1) chemical molecules;


2) bacteria that produce toxins that act on the eggs and/or on the larva.


These two classes of larvacides, like the insecticides described above, have a direct effect on the targeted organism, in that they are absorbed by the eggs and/or by the larvae thus causing their death.


These insecticides are also highly toxic for the environment and for humans. It has been verified, in fact, that the dispersion of these products in open systems has high toxicological and eco-toxicological effects.


In order to control and evaluate the phytopharmaceuticals and the biocides before their introduction on the market, it has been necessary to introduce European laws (Directive 91/414/CEE and Directive 98/8CEE) that, through the imposition of tests evaluating the toxicological and environmental risks of the above mentioned categories of products, have reduced the number of products and/or have limited their use.

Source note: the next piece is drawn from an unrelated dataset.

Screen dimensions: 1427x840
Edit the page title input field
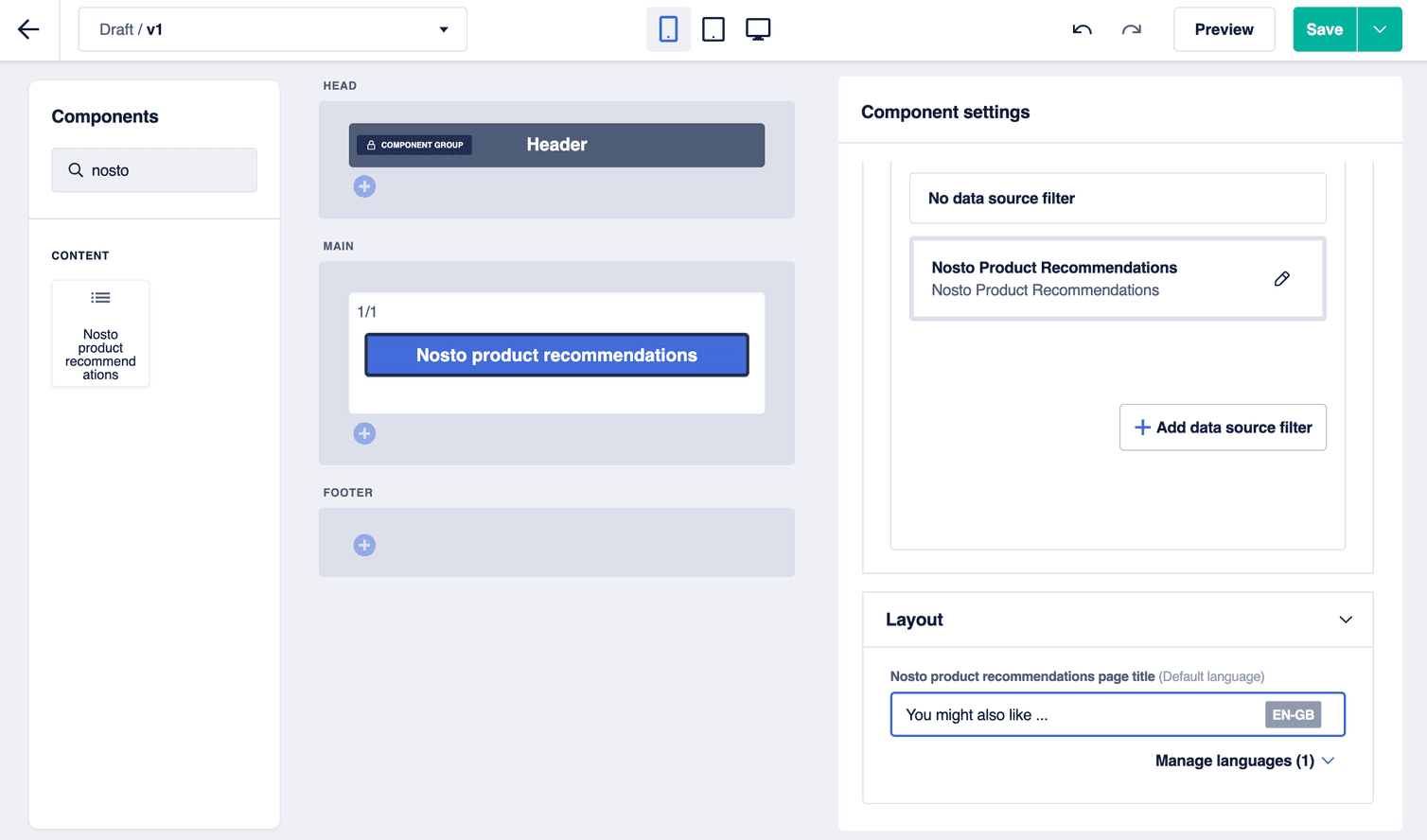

For all of these reasons, the development and the introduction on the market of technologies and/or innovative substances directed to control the infestations of undesired insects are highly desirable. Such intention is confirmed also by the possibility of having simplified registration procedures, even in terms of economic costs, that the Directives prescribe for low-risk products.


SUMMARY OF THE INVENTION

The aim of the present invention is to provide a method for preventing and controlling organisms that infest the aqueous systems which has characteristics of low toxicological and eco-toxicological impact.


This aim and other objects, which will become better apparent hereinafter, are achieved by a method for preventing and controlling organisms that infest aqueous systems in which one or more organic or inorganic compounds capable of releasing gas are present, comprising the step of dispersing on and/or in the aqueous mass a preparation comprising enzymes adapted to catalyze a reaction of said one or more compounds that leads to the formation of gas.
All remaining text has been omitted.